Also note that in Bohmian mechanics, we specify the initial wave function and the initial particles and then evolve the system using differential equations. All of the operator stuff, collapse, etc., comes out of that evolution; we don't need to have any special considerations about them. The quantum formalism becomes analogous to thermodynamics, not a fundamental theory, but a useful practical one replacing the individual evolutions with some useful shorthand. In MW, there is this question of how to model an experimental situation. Where are the measurement operators coming from? What is a subsystem? In BM, these things arise essentially by conditioning on the configuration of the environment. In certain situations, this will give rise to roughly an isolated system evolving according to its own Bohmian dynamics. The measurement interaction is then represented by an operator, or its generalization, depending. But all of that emerges from the basic differential equations evolving the universe.

It is not clear to me how easy it is to do that kind of analysis in MW. After all, there is no singular experience to break it down to, there is no subsystem, there is no definitive experiment being done. It is not really clear how one would falsify a theory which, more or less, assumes everything happens.

> Reality may be deceptive, but I certainly prefer to start with theories in which our experience is explained in a pretty simple and straightforward way: it looks like stuff is over there because there is stuff over there. We have singular experiences because a single experience is what actually happens.

This assertion does not make sense to me. The Everett Interpretation and the Bohm Interpretation are experimentally indistinguishable from each other, as I understand things. Consequently, there is no mystery at all with the Everett Interpretation as to why things appear to us the way that they do.

Since the Everett Interpretation is a significantly simpler theory than Bohm's, we should prefer it due to Occam's Razor. On the other hand, since they are experimentally indistinguishable from each other, we can never scientifically assert which of the two is correct, no matter how much evidence we have.

Everett's theory categorically tells us that the results of experiments differ from the results in Bohmian mechanics. In Bohmian mechanics, a typical experiment will have one result. In Everett, experiments have all possible outcomes happening. These are not the same.

The "indistinguishable" part happens because, according to Everett, there is some version of the experimenter that will have the same experience as the single experimenter in the Bohmian world.

This is not simpler.
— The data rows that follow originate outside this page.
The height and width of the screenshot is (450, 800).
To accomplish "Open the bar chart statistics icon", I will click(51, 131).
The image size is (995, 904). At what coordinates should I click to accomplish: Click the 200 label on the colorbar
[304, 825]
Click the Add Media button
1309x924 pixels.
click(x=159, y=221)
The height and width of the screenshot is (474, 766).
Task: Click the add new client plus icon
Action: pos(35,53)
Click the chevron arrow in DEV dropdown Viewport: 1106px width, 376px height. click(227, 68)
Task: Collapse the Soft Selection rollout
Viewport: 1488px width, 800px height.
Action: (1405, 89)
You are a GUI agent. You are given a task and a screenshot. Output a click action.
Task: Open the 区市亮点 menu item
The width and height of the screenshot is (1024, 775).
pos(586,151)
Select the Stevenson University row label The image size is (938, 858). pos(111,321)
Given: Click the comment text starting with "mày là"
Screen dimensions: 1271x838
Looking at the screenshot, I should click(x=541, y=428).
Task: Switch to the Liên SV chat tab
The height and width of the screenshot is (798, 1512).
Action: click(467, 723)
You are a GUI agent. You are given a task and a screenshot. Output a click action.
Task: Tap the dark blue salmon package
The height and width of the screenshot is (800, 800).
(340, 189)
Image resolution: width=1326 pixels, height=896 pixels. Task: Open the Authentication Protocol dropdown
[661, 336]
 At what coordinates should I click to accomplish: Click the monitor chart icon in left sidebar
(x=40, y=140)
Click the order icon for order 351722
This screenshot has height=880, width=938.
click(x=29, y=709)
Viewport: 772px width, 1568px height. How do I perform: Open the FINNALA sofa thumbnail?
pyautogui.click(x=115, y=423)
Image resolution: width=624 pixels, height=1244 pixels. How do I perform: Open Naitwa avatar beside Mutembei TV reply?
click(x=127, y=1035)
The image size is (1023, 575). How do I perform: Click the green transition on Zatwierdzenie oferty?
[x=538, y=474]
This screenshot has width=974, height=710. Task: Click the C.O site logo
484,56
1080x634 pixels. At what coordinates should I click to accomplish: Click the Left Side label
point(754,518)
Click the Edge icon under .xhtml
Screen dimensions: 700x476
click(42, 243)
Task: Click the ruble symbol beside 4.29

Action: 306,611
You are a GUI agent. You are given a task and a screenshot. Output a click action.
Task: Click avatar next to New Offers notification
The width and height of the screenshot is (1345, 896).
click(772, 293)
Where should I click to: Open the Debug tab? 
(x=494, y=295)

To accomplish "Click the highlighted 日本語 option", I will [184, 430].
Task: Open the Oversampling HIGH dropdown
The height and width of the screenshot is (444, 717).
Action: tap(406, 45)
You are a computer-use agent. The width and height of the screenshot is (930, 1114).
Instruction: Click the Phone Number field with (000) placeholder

I have no reason to believe that there are infinitely many copies of me out there. Everett's theory says that there are. Fine. I can't disprove it. I also can't disprove that every instant of my experience is being carefully orchestrated by a thousand angels. It is experimentally indistinguishable from any theory you care to posit.

But I prefer theories where my actual experience is supposed to be a reasonable reflection of reality. I experience a single me and therefore I would prefer a theory in which there is a single me. Bohmian mechanics provides that and in a completely natural and reasonable way.

Everett categorically disputes my experience as being reflective of reality. There are infinitely many copies of me and my experience of being singular is an illusion. I can't dissuade people from embracing that, but it certainly strikes me as peculiar.

Also, in terms of experiments, Everett has infinitely many copies of the universe where all of the statistics of the experiments come out wrong. There are infinitely many that come out right. Is that experimentally indistinguishable? I don't know. Kind of a strange question in the context of "most everything happens".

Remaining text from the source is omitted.